The Zimbabwe Health Apex Council (HAC) on Wednesday said health workers would not avail themselves for “on call, call out and night duties” with immediate effect.

HAC, in a letter addressed to the health services board, said it reached this decision after “having the negotiation space closed for them for almost a year” by the government.

The health workers said a decent 20 percent pay increase was derisory.

The HAC said “non-claimable health sector specific allowances for on call, call out/standby, night duty, nurse managers and special health allowances have not been reviewed for the past two years.

“Donor-funded nostro retention allowances ceased in 2020 and has now contributed to the mass exodus of health workers,” the HAC, which brings together nurses and doctors’ unions, said.

In a letter to the health services board, the workers added: “There is little incentive to continue going to work in the health sector. Covid-19 risk allowances were last reviewed in 2020 and as such are now very negligible considering the exposure of the health workers during this pandemic.”

HAC also castigated the government for unilaterally stopping the vehicle loan scheme agreed upon in 2019.

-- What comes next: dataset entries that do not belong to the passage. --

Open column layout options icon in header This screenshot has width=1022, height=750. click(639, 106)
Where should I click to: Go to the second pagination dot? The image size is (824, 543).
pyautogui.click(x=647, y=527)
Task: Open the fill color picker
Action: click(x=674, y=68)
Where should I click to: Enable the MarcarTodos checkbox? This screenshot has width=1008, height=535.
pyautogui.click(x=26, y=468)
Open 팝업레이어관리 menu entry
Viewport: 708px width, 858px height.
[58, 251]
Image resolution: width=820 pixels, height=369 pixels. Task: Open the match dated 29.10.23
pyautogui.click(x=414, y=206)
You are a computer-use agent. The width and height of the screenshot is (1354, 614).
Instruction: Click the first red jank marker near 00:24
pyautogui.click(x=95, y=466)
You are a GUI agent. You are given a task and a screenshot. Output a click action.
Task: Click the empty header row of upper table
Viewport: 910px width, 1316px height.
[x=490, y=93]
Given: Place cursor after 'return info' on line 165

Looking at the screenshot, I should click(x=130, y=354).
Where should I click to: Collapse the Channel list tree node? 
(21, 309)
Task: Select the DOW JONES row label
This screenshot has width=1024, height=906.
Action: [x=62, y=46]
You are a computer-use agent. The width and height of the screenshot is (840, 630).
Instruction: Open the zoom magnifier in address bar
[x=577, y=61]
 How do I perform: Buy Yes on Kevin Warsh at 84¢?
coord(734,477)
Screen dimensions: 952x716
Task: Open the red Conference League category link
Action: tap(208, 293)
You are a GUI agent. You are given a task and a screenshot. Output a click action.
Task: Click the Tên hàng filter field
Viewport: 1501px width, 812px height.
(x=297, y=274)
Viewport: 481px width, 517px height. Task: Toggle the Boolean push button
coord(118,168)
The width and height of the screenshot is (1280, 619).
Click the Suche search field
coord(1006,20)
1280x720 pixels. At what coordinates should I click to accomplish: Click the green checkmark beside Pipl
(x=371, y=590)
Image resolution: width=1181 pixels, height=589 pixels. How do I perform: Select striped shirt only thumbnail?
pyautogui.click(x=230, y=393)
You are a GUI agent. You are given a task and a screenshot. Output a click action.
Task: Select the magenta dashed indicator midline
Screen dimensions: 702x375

The 20 percent pay increase announced earlier this month and backdated to January “provided little relief to the socio-economic status of the health workers,” HAC said.

The partial withdrawal of services by health workers comes after a crippling teachers’ strike at the start of the first term. The government has threatened to fire the teachers.

Civil servants have a common demand to the government for the restoration of their salaries to 2018 levels when the lowest paid worker was on US$540 per month.